Last week, I had every intention of writing a blog about your live album “The Gene Harris Trio Plus One” you cut at the Blue Note in 1985, which featured tenor saxophonist Stanley Turrentine, and was your debut offering for Concord Records. But I used the space I planned for you to eulogize saxophonist Donald Walden, who passed around the same time I rediscovered your album. Did you know Donald? If not maybe you'll cross paths with him up there someday.
I wanted to chat with you about this live date. During your career, you put out a substantial body of work, so I wonder if you remember this particular offering. Maybe describing the cover art will jog your memory. It's a facial shot of you with a cheeky smile, and it has the innocence of a high school yearbook photograph. You sported a goatee, and a short Afro. Staring at photo reminds me of all the fun your group seemed to have that evening, and the great time I experienced listening to it.
If you're curious, I rediscovered it a few weeks ago while alphabetizing my jazz CD collection, which currently occupies every inch of the four CD towers my wife purchased at Wal-Marts. I haven’t completed the task yet. Organizing CD’s is time consuming. I've contemplated hiring someone to finish the job because, honestly Gene, I don’t think I ever will.
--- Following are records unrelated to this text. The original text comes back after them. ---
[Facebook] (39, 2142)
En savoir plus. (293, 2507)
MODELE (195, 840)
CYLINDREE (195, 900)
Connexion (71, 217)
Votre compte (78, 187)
The Gene Harris Trio Plus One transported me back to the exact moment in 2000 when I purchased and listened to the album for a solid month. I'm not kidding you. Every time I played the album it felt as if I was sitting in front of the bandstand. Listening to the album, I actually fantasized I replaced you. I can't recall every detail of the fantasy, for example, if you summoned me from the audience, or I if I simply imagined that I was you.
Anyway, I do recall fantasizing about sitting at the piano flanked by bassist Ray Brown, and drummer Mikey Roker playing the Battleship Hymn of the Republic and Brown’s Gene’s Lament. My ten fingers zipped across the piano keys. After those tunes I whispered to Turrentine's: “Lets play a ballad. Ray’s tune took a lot out of the crowd”.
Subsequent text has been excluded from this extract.